«César García-Arango era un referente en Oviedo y de trato exquisito»

La viuda de César García-Arango, Ana María Vázquez-Prada, a la derecha, junto a su nieta Martina García y sus hijos, Ana, Javier, Reyes y César, en el Corazón de María. /  ALEX PIÑA
La viuda de César García-Arango, Ana María Vázquez-Prada, a la derecha, junto a su nieta Martina García y sus hijos, Ana, Javier, Reyes y César, en el Corazón de María. / ALEX PIÑA

Familiares, amigos y juristas despiden en una abarrotada parroquia del Corazón de María al conocido registrador de la propiedad

D. LUMBRERAS OVIEDO.

El Corazón de María se quedó pequeña ayer para despedir al conocido registrador de la propiedad César García-Arango y Díaz-Saavedra, fallecido el pasado sábado. «Era un gran profesional, gran padre de familia y gran esposo. Hoy día, necesitamos mucha gente así», porque «las palabras se las lleva el viento, las obras convencen y atraen», destacó el párroco José Blanco.

Casi al término de la ceremonia, se produjo un emotivo momento cuando una de las nietas de García-Arango, Martina García, leyó una emotiva carta de despedida: «Querido abuelo, has sido el mejor, siempre sonriendo y ayudando a los demás, todo corazón. Eres un ejemplo. Te llevaremos siempre con nosotros. Descansa». Su hermano Pedro se encargó de las lecturas durante la misa.

Ignacio García-Arango, ingeniero y presidente del Foro Jovellanos, era su primo, pero le sentía «como un hermano, un íntimo amigo». «Cuando tenía a seis años iba a su casa a Cangas del Narcea. Una vez que caí al río de miedo al ver un perro y él me sacó», relató sobre César García-Arango, que siguió los padres de su padre como registrador de la propiedad.

También lo rememoró con cariño un antiguo vecino suyo, el letrado y presidente de la tertulia L'Alderique, José María Pérez: «Era una persona de las que son referentes en Oviedo.

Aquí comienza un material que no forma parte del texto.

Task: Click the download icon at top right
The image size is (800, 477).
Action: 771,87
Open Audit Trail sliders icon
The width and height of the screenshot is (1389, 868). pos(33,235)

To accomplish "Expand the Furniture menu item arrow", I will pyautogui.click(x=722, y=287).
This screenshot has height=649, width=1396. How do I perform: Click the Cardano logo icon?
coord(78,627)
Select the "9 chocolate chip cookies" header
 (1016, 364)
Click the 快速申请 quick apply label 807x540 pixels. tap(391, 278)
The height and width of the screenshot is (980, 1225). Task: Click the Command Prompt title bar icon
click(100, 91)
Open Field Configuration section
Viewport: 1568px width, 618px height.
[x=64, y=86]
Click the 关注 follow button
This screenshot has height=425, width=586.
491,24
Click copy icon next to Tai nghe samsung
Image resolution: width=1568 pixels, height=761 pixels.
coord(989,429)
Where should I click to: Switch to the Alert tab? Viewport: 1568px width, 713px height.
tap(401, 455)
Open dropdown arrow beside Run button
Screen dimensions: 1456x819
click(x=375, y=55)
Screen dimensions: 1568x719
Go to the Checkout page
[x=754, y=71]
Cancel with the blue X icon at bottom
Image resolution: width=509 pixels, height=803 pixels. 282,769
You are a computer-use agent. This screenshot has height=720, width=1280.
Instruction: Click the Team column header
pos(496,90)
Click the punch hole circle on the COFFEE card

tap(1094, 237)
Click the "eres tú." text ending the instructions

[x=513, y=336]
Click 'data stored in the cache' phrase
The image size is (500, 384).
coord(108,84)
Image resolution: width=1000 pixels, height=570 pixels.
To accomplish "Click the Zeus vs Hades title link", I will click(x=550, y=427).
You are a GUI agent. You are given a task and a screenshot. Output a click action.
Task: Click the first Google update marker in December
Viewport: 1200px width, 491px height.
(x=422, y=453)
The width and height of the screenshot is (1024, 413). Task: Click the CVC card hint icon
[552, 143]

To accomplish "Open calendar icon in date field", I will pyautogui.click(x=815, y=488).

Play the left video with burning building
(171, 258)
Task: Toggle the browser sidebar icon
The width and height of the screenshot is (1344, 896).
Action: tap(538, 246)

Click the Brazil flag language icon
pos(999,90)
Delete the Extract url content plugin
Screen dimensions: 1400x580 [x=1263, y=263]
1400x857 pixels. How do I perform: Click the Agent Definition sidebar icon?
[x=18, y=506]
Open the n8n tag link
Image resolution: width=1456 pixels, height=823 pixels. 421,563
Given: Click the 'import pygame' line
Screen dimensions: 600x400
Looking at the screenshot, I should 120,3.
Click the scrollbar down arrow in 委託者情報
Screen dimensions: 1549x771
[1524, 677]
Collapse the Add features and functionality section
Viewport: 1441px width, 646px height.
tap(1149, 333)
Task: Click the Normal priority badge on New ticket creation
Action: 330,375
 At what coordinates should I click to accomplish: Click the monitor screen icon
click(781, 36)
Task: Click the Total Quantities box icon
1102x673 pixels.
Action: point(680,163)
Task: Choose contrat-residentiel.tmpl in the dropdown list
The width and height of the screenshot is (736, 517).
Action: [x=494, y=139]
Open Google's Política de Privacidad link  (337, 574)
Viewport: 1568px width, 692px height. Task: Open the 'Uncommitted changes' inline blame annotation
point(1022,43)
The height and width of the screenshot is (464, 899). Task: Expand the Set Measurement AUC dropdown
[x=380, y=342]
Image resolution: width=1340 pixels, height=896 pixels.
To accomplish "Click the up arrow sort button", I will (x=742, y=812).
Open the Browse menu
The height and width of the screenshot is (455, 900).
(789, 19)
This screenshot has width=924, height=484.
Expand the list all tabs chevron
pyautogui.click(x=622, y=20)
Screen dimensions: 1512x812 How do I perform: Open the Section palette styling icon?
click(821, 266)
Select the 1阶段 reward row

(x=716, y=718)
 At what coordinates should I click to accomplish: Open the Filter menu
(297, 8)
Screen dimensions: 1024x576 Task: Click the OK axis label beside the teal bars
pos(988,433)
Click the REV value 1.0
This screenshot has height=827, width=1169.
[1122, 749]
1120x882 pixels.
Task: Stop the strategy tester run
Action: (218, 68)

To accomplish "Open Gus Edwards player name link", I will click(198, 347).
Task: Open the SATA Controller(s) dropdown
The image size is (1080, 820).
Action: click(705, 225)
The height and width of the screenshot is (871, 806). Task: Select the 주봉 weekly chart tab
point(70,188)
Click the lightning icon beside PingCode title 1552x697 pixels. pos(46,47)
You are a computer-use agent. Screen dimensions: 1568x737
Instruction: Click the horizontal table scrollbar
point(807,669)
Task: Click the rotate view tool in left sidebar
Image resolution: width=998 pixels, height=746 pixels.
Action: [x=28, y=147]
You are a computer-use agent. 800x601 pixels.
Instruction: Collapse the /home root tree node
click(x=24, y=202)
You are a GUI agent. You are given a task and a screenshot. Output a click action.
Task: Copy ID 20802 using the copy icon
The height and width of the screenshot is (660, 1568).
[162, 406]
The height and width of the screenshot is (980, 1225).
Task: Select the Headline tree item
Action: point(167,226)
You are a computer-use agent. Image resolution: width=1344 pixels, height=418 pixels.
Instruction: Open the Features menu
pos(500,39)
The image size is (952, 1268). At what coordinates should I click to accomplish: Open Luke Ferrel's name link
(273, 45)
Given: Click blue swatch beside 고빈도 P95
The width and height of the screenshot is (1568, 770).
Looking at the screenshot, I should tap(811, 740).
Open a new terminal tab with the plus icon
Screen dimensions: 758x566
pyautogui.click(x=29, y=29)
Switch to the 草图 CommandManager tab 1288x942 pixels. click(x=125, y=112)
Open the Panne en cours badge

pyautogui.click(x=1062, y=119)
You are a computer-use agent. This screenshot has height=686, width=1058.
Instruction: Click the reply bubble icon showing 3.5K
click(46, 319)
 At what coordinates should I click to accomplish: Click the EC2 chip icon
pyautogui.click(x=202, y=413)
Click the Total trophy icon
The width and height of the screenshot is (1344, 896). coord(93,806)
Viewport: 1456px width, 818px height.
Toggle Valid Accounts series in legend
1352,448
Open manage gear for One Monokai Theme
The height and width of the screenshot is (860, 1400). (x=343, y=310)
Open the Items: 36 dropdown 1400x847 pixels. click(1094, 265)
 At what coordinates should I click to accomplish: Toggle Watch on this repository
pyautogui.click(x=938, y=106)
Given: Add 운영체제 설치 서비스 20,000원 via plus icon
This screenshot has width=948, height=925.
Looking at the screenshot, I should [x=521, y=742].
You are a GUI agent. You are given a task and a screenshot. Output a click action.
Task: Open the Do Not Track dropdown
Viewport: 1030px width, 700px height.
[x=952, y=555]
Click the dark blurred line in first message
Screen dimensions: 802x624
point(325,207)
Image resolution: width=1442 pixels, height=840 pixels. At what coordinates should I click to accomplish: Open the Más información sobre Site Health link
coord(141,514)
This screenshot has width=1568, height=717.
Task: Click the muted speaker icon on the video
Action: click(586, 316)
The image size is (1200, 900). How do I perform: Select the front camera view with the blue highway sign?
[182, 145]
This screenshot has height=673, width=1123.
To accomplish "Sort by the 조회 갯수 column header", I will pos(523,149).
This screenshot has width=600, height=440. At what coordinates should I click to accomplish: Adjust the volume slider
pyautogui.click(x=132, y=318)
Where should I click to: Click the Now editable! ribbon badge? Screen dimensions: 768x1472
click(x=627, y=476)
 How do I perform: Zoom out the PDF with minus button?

Muy querida, y muy competente en su profesión, de un trato exquisito. Cordial hasta decir basta, él y su señora. Tengo un recuerdo imborrable», aseguró.

A lo largo de su dilatada vida profesional, García-Arango pasó por los registros de Belmonte, Cangas del Narcea, Infiesto, Gijón y Pravia, además de los números uno y cinco de Oviedo. Fue condecorado con la Cruz de la Orden de San Raimundo de Peñafort.

El presidente de la Real Academia de Jurisprudencia, el catedrático de Derecho Administrativo y colaborador de este diario, Leopoldo Tolivar, aseguró que García-Arango era un «miembro destacado» de la institución, «uno de los fundadores, que por desgracia ya van quedando pocos con el fallecimiento el último año de Álvarez-Valdés, Botas y Ruiz de la Peña. Es una gran pena. Era muy colaborador, amable y un jurista de gran altura. Sus consejos e intervenciones eran siempre muy atinadas». De su trato, destacó que era «muy cordial». El abogado y profesor universitario Javier Junceda, por su parte, también lamentó la «pérdida insustituible para la Academia» y la desaparición de «un jurista de los que quedan pocos, era muy reconocido».

«Lo conozco desde siempre. Era un amigo y muy destacado en su profesión», aseguró el decano del Colegio Notarial de Asturias, Esteban Fernández-Alú. Describió a García-Arango como «un insigne especialista en Derecho hipotecario, un referente del mundo jurídico asturiano y una persona de trato agradable». El registrador escribió varios artículos en revistas especializadas sobre esta materia y fue ponente en congresos sobre Derecho registral.

García-Arango estaba casado con Ana María Vázquez Prada -hija del que fuera director de 'Región', Ricardo Vázquez-Prada-, y tenían cuatro hijos: Ana, Reyes, César y Javier. Ayer recibieron numerosas condolencias y muestras de cariño.